雨上がりがオススメ、ミーソン遺跡(越)。

 

 数あるベトナム観光地の中でも、ベトナム北部の避暑地サパとベトナム中部の世界遺産の町であるホイアンは、 ベトナム観光で最も人気のある双璧をなす。

 

 

 世界遺産の古都ホイアンから西側(ラオス側)に向けて 、車やバイクで3040分ばかり行ったところに、今回紹介する世界遺産にも指定されているミーソン遺跡(My Son)はある。ベトナム中部のダナンからだと、約70キロほど南に行ったクアン・ナム県の山の中だ。

 

 英語読みだと「マイ・サン」つまり、「私の息子」という意味の言葉になるが、ベトナム語での読み方は「ミー・ソン」だ。

 このミーソン遺跡は、ロケーションの特定がやや難しい。というのも、グーグル・マップの位置情報が、実際の場所からずれているのである。おおよその場所は当たっているのであるが、実際に道を辿っていくと、あと数キロの場所からルートが違うことが分かる。上記マップはあくまで参考まで、「だいたいこっちの方角」という程度に参照されたし。

 

 グーグル・マップではなく、道路標識に従って遺跡へと向かうのが正しい行き方なので、最終的には路上の標識を信じた方が良い。

 東南アジア屈指の遺跡であるカンボジアのアンコール・ワットと同様に、4世紀から13世紀に建てられたミーソン遺跡もヒンドゥー様式の遺跡群である。

 

 かつてのヒンドゥーの様式を中心に据えるクメール系の遺跡は、その支配権の拡大・縮小をよく表しており、今日のカンボジアを中心に、ベトナム・ラオス・タイ王国に渡って点在する。

 東南アジアにおいて、クメール様式の遺跡といえば、最も巨大なコンプレックスは、言わずもがなシエム・リアップのアンコール・ワットであり、その全てを見て回るには数日はかかる。
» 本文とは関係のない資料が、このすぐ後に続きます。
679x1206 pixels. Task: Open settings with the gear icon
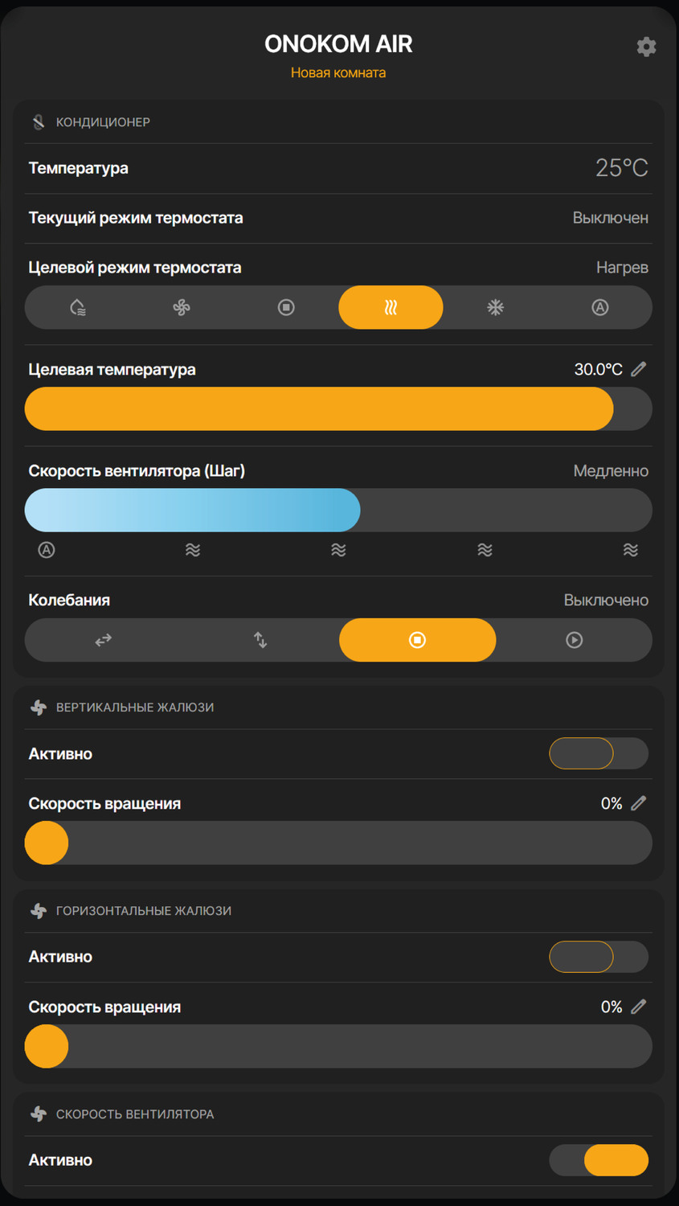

しかし、ベトナムのミーソン遺跡は日帰りで数時間もあれば、その雰囲気を体感して帰ることができる、コンパクトなサイズである。

 ミーソン遺跡を訪れるオススメの時間帯は、早朝か雨上がりが良い。遺跡には東南アジアの強い陽を遮る屋根がほとんど存在しないので、日中はみるみる気温が上昇する。

 

 私がこの遺跡を訪れた時には、幸い雨がひとしきり振った後の午後であり、まだ小雨の降る中であったので、涼みながら遺跡を徘徊し、周囲の森林が呼吸をしているのが感じられた。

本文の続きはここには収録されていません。